Munk. Jaja, Frau, das is wunderschön! Das hätt ich mir nich gedacht!

Ilsebill. Munk, du sags noch immer »mir«. Gewöhn dich das doch endlich ab. In unsern Sztand muß du dich an Bildung gewöhnen.

Munk. Na so. Jaja. – Na, mein Deern, nu bis du doch zufrieden, was?

Ilsebill. Jaa? – Das heiß: die Möbel sind man sehr einfach. Unser Herr Schwiegersohn hätt' uns auch wohl Plüschmöbel schenken können.

Munk. Frau, nu bis du doch noch nich zufrieden?

Ilsebill (heftig). Natürlich bin ich zufrieden. – Aber 'n Fortepiano is auch nich da.

Munk. Kanns du denn Fortepiano spielen?

Ilsebill. Das 's ja gans einerlei, nich? Für Leute in unsern Sztand gehört sich 'n Fortepiano.
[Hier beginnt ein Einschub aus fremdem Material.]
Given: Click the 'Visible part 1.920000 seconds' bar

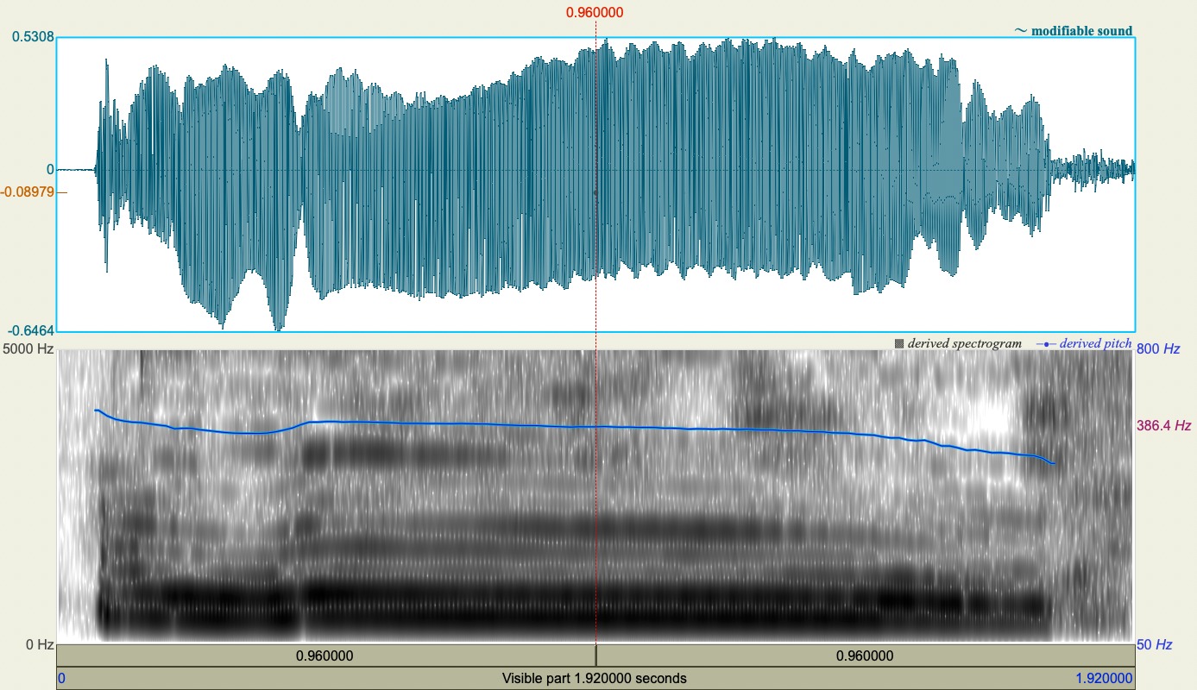Looking at the screenshot, I should click(x=595, y=678).
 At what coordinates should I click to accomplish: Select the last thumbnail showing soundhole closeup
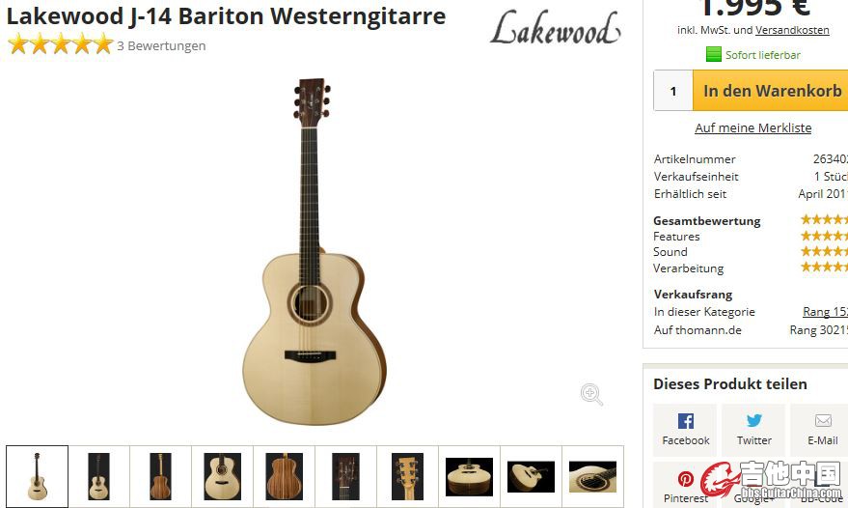coord(592,476)
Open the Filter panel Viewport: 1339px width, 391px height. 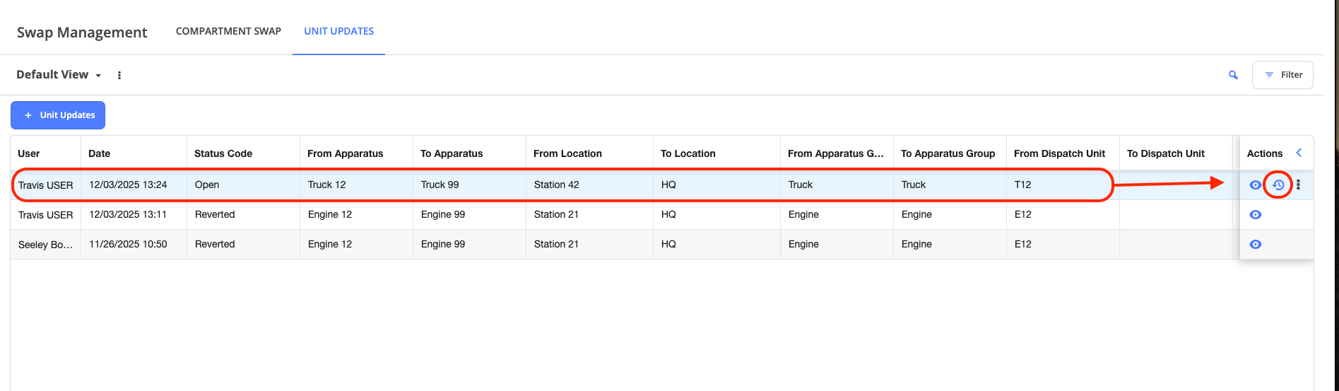(x=1282, y=75)
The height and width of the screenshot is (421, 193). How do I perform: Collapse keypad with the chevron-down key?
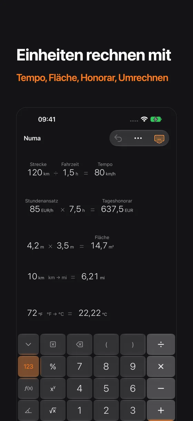pyautogui.click(x=28, y=344)
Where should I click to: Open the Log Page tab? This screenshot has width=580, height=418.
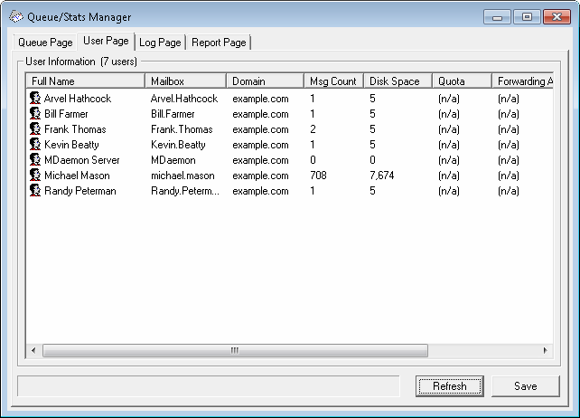[160, 43]
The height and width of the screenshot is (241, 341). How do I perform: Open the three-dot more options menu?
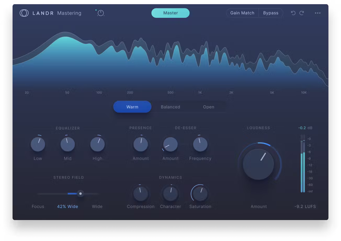click(x=318, y=13)
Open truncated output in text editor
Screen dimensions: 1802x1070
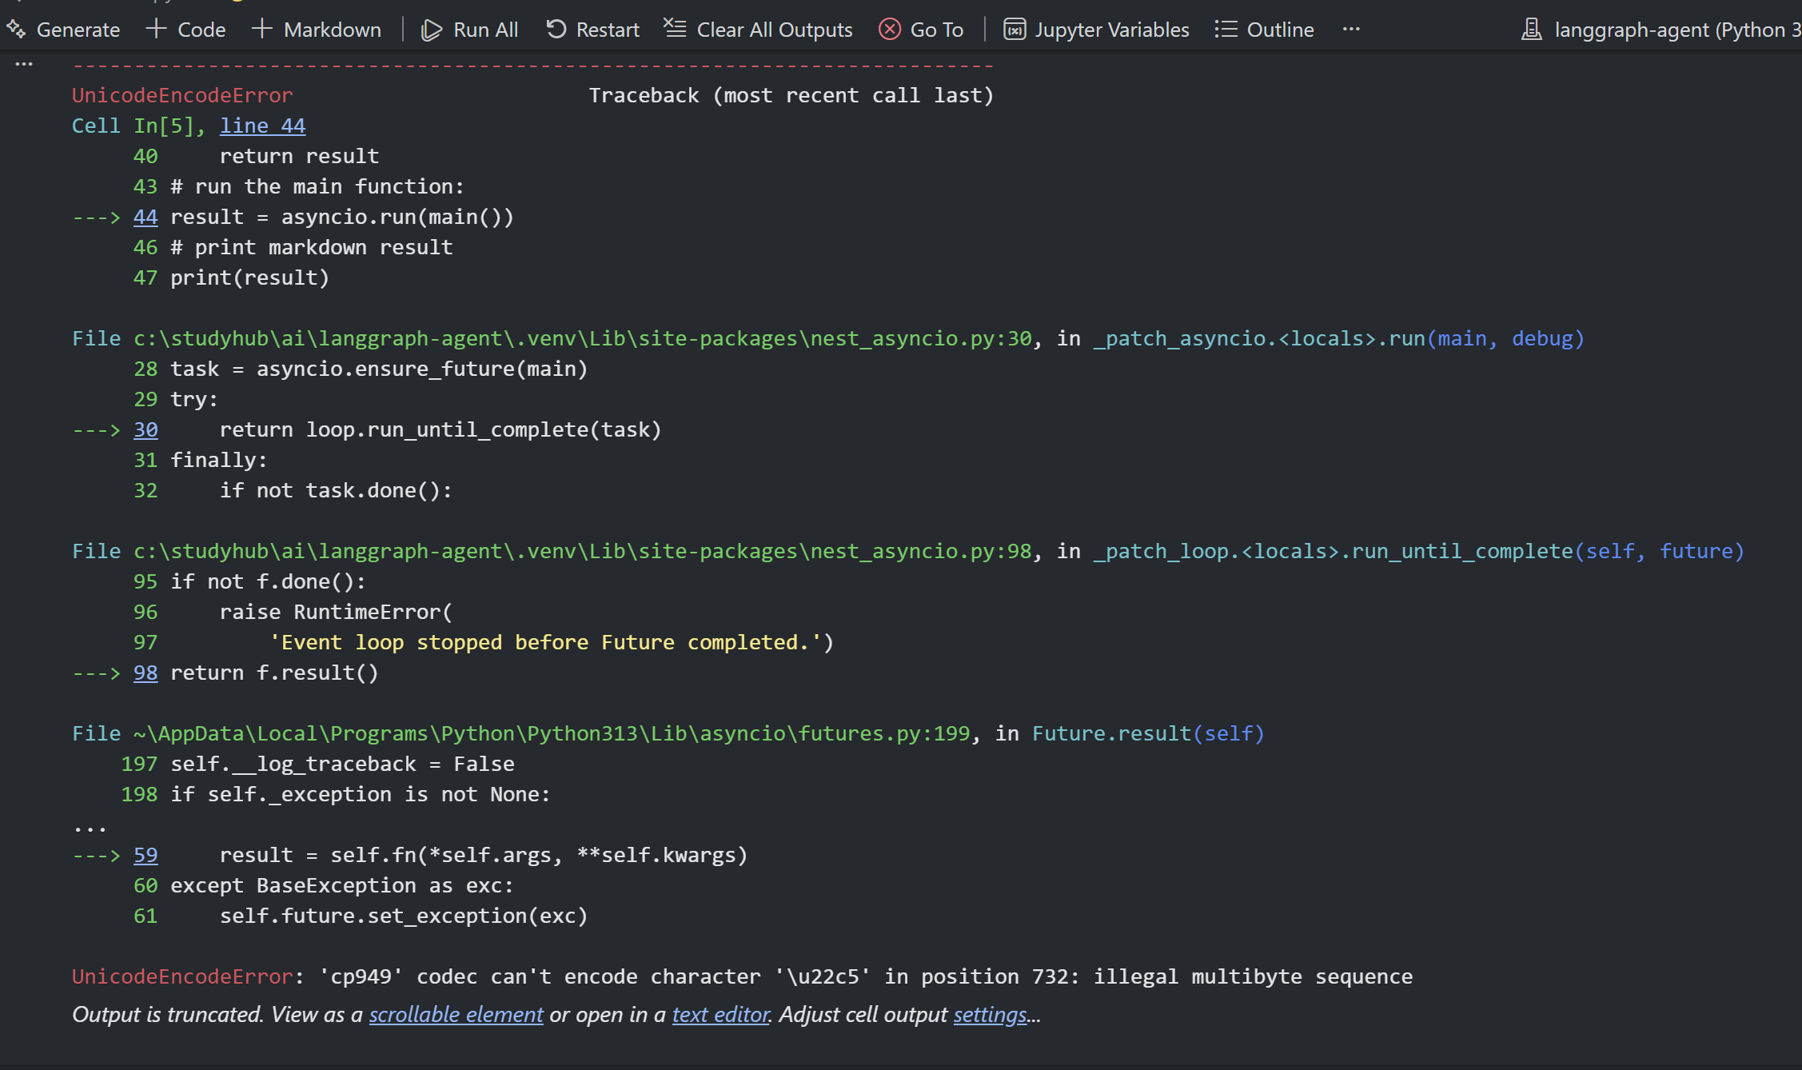click(x=720, y=1014)
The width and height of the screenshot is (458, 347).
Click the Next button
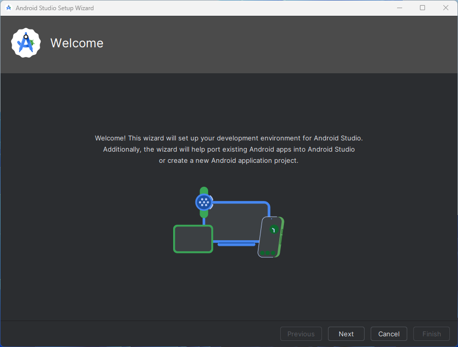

Munk (innig). Frau, ich bitt dich, sei zufrieden. Nu könn'n wir uns doch wahraftig nix mehr wünschen –

Ilsebill. So?? Na, das wird sich finden. (Geht ins Haus.)

Munk und Ubbe (folgen).

Ilsebill (wendet sich um). Was! Du wills mich doch woll nich mit die großen Holzklotzen auf die lackierten Fußböden rumtrampeln? Daß du mich nich mit die Holzschuh' reinkomms!

Munk. Ja so – so. (Er setzt sich auf die Bank vor dem Hause und zieht die Holzschuhe aus. Er kratzt sich hinter den Ohren und sagt gedankenvoll): Das war nu bei der Heringstonne besser.